Когда же я упорно обосновывала право поэта на собственную точку зрения и делала это при разговоре о самых злых и острых стихах, Василий Фёдорович решил разыграть приступ благородного негодования. Вскочив со стула, он закричал:
– Что Вы говорите, голубушка! Я не могу слушать такие речи о таких стихах!
Чтобы не поддаться на провокацию, я спросила первое, что пришло в голову:
– А почему голубушка?
– Нет, но это возмутительно. Я коммунист. А Вы оправдываете такую антисоветчину!

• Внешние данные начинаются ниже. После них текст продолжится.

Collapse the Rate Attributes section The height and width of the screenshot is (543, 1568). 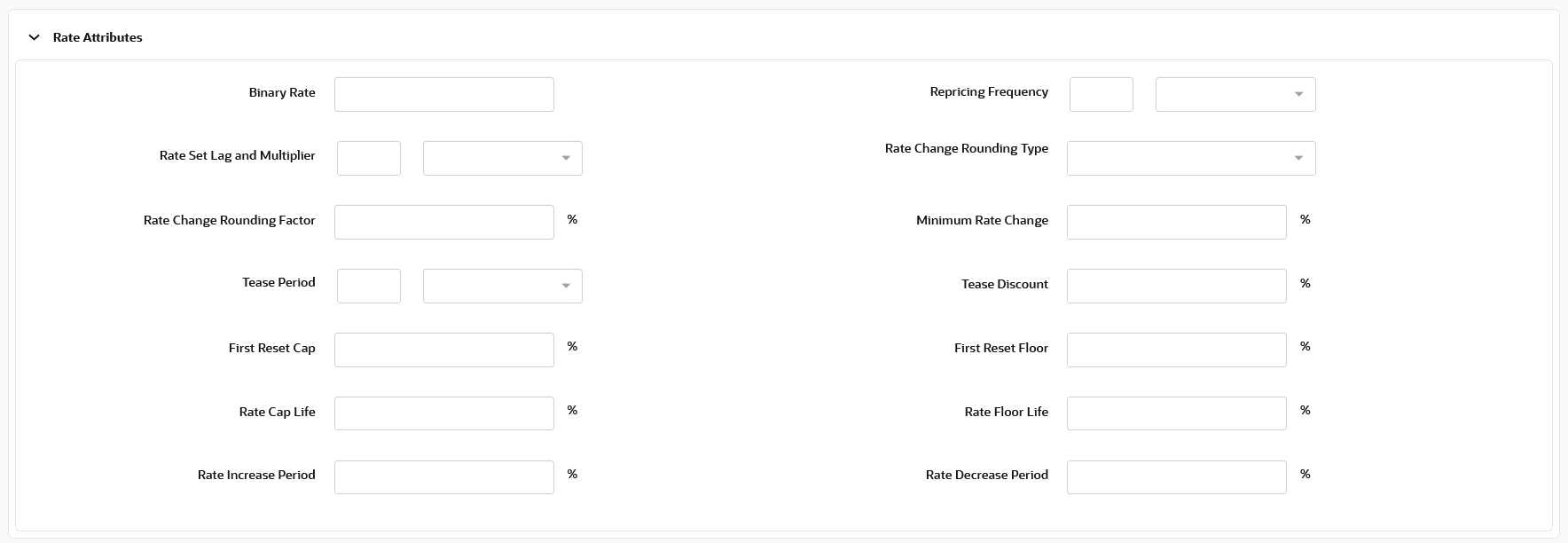pos(34,37)
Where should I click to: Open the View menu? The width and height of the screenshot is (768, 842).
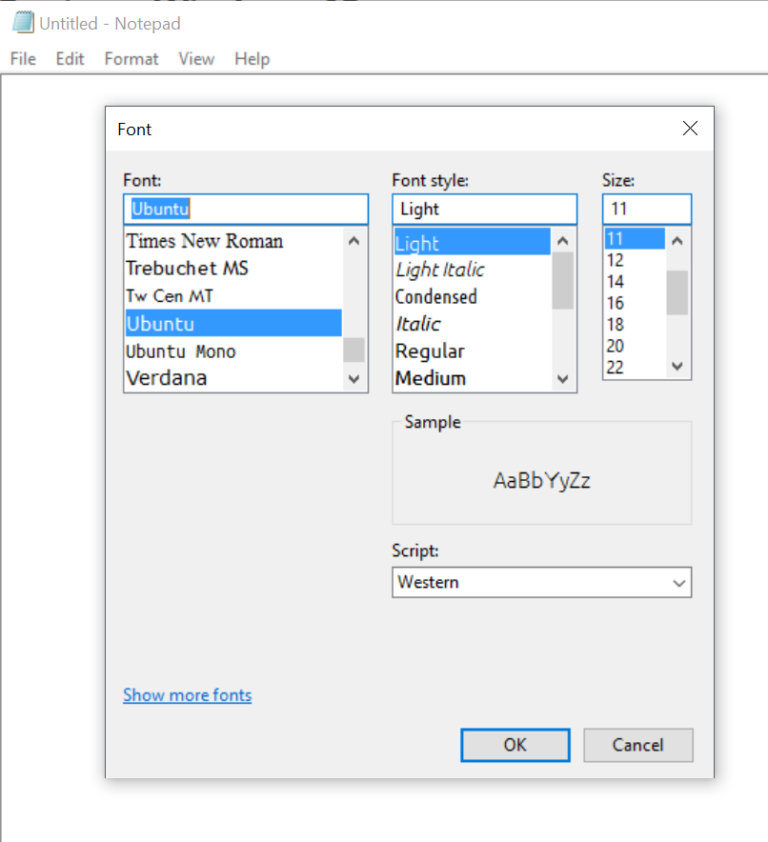(x=196, y=59)
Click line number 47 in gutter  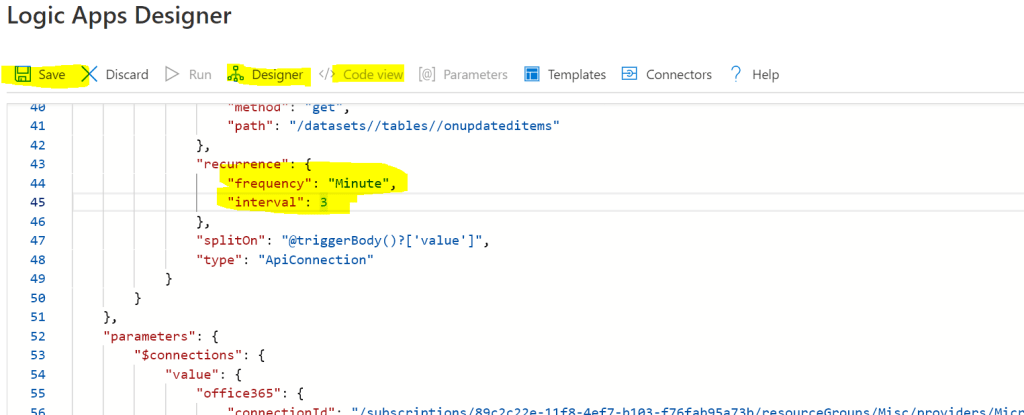point(39,240)
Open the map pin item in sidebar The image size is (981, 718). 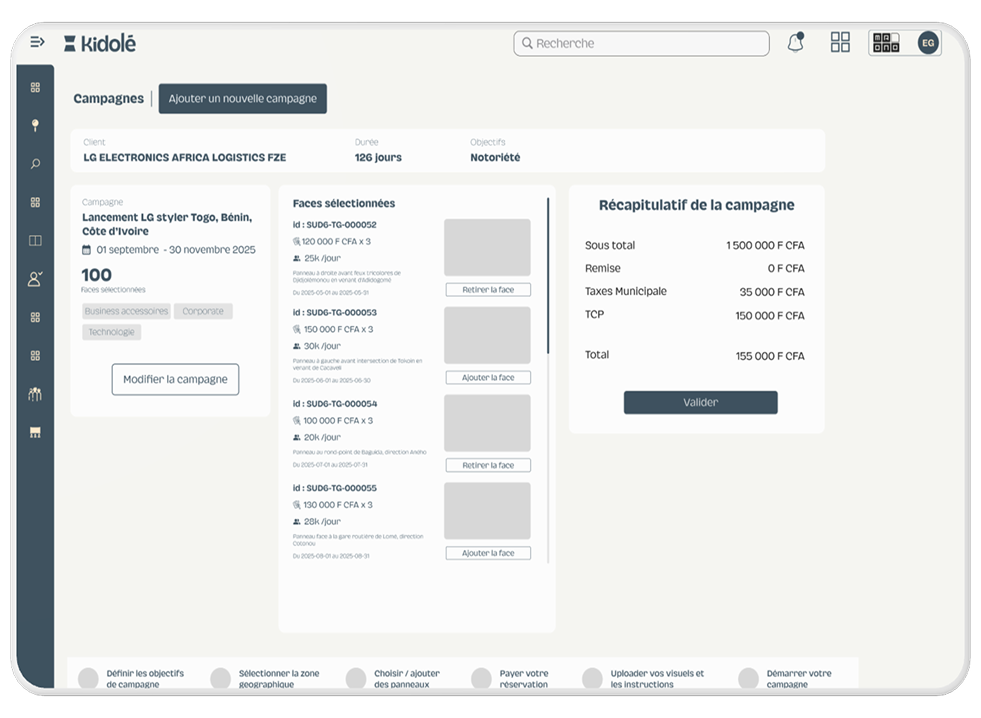pyautogui.click(x=35, y=126)
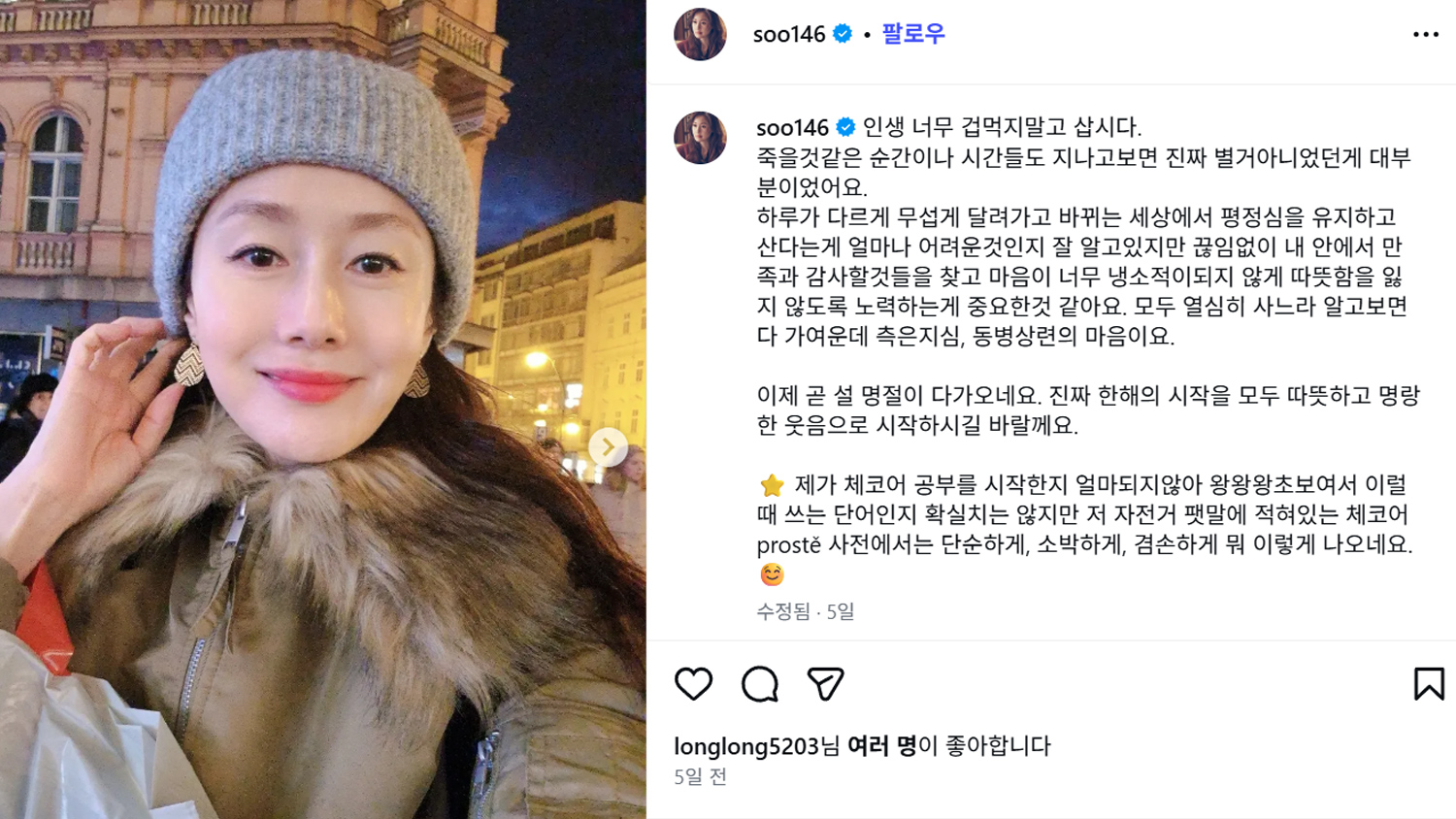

– Нет, но почему всё же голубушка?
– Извините, Елена Александровна.
Василий Фёдорович сел и, поняв, что не удалось, спокойно продолжал допрос.
Он даже в столовую ГБ повёл меня, хотя, очевидно, это не положено – уж больно удивлённо рассматривали меня все присутствующие. Да, видно, оплошал Василий Фёдорович.
Проводя по коридору, он показал мне доску, на которой были выбиты имена погибших гэбистов:
– Посмотрите. Среди них многие погибли в тридцать седьмом.
– Что ж, участь их тоже достойна сожаления, – сказала я, не повернув головы, и заметила такой ненавидящий взгляд этого, казалось бы, добродушного мужичка.
Самое худшее было то, что шли часы допроса, а Василий Фёдорович всё не вел протокол. Что-то записывал на клочках бумажки, помечал в каких-то углах. Я попыталась поспорить:
– Василий Фёдорович, вы напрасно это делаете, я журналист, я не подпишу протокол, если он будет написан не моими словами.
– Не волнуйтесь, Елена Александровна, это черновик, мы с Вами всё согласуем.